Pick out each line below that contains the word "Describe" and copy it.

__DATA TO USE__

* * *

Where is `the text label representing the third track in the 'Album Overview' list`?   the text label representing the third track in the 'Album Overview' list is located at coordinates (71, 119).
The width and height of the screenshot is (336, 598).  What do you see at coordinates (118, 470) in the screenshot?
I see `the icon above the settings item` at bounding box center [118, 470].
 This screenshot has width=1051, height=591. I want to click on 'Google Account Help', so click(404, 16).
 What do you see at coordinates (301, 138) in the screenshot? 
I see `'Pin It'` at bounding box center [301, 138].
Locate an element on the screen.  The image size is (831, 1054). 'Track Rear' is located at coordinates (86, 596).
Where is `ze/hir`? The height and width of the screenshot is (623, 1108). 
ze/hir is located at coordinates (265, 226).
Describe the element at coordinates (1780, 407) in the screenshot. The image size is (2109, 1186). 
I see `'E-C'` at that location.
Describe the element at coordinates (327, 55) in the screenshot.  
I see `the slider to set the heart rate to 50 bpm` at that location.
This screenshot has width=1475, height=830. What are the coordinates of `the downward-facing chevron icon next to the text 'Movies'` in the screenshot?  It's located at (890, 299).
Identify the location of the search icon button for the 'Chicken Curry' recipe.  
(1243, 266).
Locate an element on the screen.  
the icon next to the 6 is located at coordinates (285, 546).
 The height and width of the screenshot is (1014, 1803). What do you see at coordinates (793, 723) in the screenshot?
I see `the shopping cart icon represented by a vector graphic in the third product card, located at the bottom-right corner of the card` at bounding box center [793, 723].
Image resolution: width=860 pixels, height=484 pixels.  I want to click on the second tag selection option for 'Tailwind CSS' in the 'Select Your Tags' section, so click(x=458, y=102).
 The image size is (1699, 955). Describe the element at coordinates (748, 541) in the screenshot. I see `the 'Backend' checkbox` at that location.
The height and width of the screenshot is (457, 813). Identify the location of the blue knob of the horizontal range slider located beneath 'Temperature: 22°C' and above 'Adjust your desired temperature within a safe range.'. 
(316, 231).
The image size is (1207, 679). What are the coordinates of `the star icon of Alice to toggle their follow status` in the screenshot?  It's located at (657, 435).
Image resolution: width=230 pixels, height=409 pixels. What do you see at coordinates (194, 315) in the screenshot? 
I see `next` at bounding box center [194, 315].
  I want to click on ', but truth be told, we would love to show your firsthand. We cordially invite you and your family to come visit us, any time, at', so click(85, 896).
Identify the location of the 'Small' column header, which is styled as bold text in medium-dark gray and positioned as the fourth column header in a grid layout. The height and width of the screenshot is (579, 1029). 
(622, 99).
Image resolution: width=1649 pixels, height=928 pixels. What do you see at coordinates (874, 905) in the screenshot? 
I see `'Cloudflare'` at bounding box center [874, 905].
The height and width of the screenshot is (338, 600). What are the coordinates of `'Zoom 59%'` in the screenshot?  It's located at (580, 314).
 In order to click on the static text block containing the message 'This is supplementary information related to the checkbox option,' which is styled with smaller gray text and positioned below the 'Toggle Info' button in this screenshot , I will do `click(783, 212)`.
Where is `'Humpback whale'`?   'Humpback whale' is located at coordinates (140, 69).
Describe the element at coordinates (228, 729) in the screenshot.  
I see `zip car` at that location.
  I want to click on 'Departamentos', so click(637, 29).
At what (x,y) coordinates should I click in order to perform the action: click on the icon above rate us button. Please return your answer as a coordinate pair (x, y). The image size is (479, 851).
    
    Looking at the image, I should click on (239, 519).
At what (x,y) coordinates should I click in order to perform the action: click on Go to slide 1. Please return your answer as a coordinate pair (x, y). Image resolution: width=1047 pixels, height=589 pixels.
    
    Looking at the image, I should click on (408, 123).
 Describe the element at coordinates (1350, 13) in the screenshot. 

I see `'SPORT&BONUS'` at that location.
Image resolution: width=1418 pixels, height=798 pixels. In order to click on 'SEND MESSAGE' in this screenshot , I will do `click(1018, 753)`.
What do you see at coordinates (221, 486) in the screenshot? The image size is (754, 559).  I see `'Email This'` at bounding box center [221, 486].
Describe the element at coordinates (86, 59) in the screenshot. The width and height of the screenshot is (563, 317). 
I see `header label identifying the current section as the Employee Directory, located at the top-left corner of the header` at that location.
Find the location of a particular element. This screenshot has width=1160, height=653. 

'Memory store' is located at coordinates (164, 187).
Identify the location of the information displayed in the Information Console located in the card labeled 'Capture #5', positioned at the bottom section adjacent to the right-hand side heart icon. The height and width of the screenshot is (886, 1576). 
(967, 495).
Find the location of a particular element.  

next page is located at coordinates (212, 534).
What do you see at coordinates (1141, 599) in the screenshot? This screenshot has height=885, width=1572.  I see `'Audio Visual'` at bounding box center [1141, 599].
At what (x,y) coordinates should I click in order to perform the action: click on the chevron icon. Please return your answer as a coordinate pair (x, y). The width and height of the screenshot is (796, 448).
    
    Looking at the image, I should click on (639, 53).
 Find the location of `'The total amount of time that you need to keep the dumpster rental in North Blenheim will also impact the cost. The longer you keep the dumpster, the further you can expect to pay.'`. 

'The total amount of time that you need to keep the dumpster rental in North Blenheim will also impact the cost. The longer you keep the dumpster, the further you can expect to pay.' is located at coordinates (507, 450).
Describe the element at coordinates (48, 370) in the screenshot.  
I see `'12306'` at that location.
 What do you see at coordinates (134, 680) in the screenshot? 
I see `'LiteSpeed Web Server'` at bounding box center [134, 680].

* * *

__SOLVED EXERCISE__
Describe the element at coordinates (1780, 407) in the screenshot. The image size is (2109, 1186). 
Describe the element at coordinates (327, 55) in the screenshot.  
 The image size is (1699, 955). Describe the element at coordinates (748, 541) in the screenshot. I see `the 'Backend' checkbox` at that location.
Describe the element at coordinates (228, 729) in the screenshot.  
 Describe the element at coordinates (1350, 13) in the screenshot. 
Describe the element at coordinates (86, 59) in the screenshot. The width and height of the screenshot is (563, 317). 
Describe the element at coordinates (48, 370) in the screenshot.  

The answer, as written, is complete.